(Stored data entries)
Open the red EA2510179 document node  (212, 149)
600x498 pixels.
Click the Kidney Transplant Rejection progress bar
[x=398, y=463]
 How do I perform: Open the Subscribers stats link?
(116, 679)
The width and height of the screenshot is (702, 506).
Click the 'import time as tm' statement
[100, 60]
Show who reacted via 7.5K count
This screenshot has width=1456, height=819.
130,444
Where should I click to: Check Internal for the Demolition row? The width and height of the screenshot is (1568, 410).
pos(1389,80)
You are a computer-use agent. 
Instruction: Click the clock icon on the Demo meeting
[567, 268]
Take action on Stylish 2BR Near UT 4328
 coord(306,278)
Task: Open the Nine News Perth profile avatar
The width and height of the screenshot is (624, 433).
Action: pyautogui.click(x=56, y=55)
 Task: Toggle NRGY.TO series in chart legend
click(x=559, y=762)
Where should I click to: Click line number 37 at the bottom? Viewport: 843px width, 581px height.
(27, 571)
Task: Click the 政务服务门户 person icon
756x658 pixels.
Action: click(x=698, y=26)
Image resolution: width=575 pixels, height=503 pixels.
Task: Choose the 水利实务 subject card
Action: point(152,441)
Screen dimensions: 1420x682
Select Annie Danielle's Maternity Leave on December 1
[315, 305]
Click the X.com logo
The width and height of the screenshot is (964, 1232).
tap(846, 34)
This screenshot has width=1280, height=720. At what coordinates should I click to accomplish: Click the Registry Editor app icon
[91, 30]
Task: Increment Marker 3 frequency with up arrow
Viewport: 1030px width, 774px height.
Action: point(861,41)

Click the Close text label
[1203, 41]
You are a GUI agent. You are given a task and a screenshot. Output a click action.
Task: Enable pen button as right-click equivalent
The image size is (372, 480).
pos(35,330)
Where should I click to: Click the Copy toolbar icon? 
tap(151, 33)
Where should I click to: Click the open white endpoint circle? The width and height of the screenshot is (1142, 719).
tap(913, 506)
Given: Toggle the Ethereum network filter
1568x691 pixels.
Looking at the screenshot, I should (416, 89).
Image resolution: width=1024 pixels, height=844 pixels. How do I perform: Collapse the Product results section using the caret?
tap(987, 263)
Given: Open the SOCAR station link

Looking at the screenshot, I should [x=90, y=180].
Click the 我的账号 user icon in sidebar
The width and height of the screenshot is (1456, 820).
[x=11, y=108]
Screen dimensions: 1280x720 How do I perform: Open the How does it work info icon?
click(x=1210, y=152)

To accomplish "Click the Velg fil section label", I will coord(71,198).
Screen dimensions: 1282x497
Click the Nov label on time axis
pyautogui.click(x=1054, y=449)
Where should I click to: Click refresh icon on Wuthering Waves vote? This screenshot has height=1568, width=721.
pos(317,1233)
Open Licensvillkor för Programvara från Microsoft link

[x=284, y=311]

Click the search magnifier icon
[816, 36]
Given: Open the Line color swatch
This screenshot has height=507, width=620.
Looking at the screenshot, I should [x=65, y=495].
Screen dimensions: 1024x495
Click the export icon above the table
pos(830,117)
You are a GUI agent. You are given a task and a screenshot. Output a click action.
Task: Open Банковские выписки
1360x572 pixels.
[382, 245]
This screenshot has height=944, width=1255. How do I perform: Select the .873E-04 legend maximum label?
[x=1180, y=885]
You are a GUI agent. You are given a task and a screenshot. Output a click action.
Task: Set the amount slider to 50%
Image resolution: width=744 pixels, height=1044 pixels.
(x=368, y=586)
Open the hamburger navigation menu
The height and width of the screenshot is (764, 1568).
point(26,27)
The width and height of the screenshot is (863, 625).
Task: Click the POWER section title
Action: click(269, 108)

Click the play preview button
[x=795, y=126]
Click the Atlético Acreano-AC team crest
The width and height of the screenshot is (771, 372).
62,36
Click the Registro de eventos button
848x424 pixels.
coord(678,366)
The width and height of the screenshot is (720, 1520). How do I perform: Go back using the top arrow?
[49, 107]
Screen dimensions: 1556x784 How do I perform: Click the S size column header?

== DIRECTIONS ==
In the data above, which lines lie between the line with "Click the Close text label" and the line with "Given: Toggle the Ethereum network filter", inclusive? Print those lines exactly and nothing else.

== REPLY ==
Click the Close text label
[1203, 41]
You are a GUI agent. You are given a task and a screenshot. Output a click action.
Task: Enable pen button as right-click equivalent
The image size is (372, 480).
pos(35,330)
Where should I click to: Click the Copy toolbar icon? 
tap(151, 33)
Where should I click to: Click the open white endpoint circle? The width and height of the screenshot is (1142, 719).
tap(913, 506)
Given: Toggle the Ethereum network filter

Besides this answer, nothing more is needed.